Hi

That is right I have often met up with the scientist42 and sometimes he has asked me to phone round everybody to arrange a meeting. Sometimes it's tiring doing this as some people can't come or say they are coming but don't bother etc. We did meet one summer with TMAU experts. Generally once you are put in touch with everyone on an email round you can arrange any meet up yourself with people in the same area, depending on job or family commitments etc.

I was not in London this weekend so couldn't meet up after all. I am not often in the U.K. I will call the scientist tonight and ask him to contact you on here. Then you can take it from there. I found it very helpful to meet up with people and just be able to have a chat on the phone when things get you down. Everyone has such similar experiences and frustrations. Good luck and hope you also find something that helps.

Sorry about the slow reply. Academics present included Prof Shephard (University of London) and her husband. There was also another academic but I can't remember his name. They talked with many of us and examined test results for those people who had been tested for Trimethylaminuria.

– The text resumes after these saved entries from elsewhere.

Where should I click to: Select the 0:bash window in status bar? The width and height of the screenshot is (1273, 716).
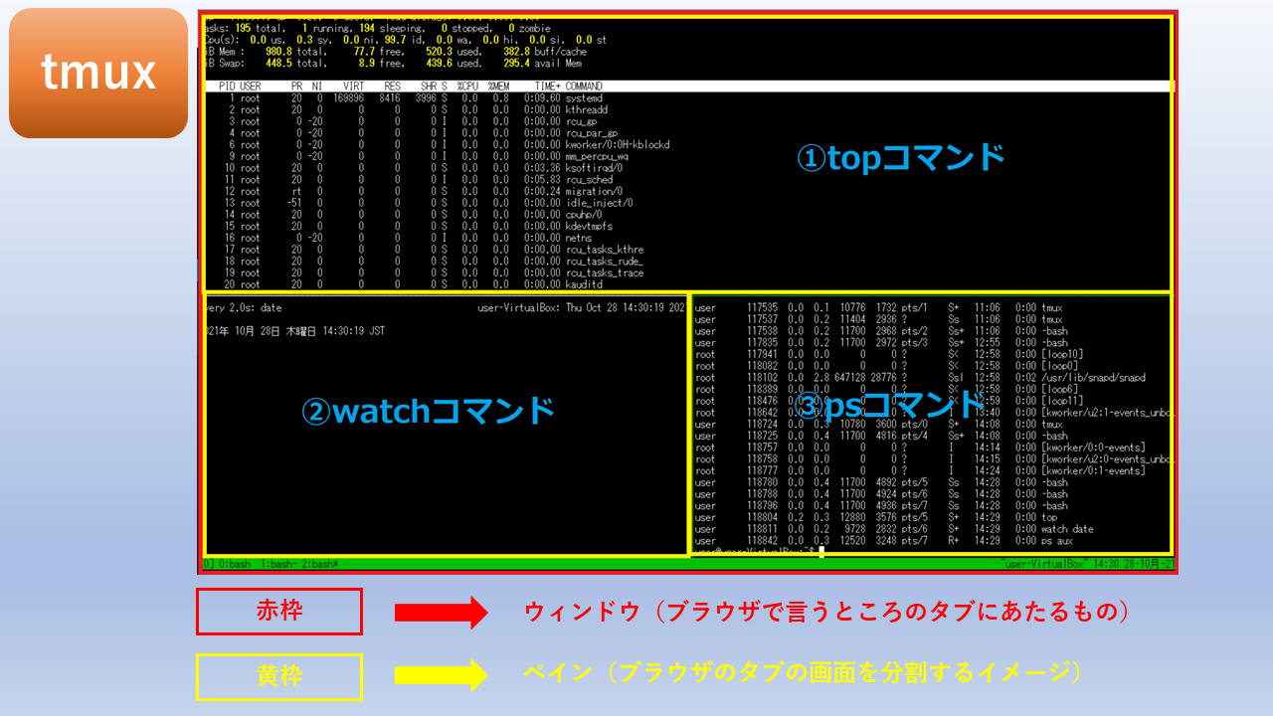[235, 564]
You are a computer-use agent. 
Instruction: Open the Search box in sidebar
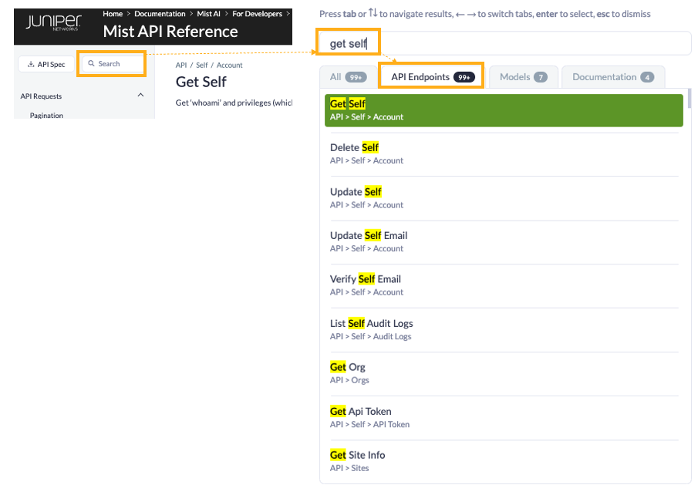coord(112,64)
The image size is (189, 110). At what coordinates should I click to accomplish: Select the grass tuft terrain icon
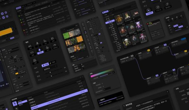click(x=47, y=48)
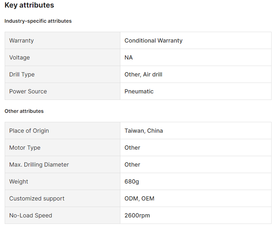The height and width of the screenshot is (225, 277).
Task: Select the Place of Origin label
Action: coord(29,131)
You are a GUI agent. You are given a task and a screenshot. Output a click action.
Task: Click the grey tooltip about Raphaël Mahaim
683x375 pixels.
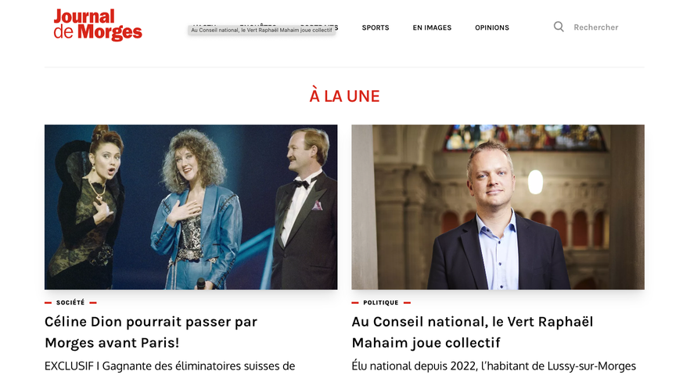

One or two of us had also got other tests done such as blood/urine organic acid and amino acid profiles.

No other important contacts were made although the people who got tested had mentioned that they were tested by Dr Lee (London) and Dr Manning (Sheffield Royal Infirmary). No further investigations came out of the meeting.

The academics suggested we try to raise money for research by, for instance, contacting grant bodies and private funding sources. I can't remember which ones we tried but we had no luck as these are rare disorders and Pharmaceutical companies do not see a good market for such rare conditions.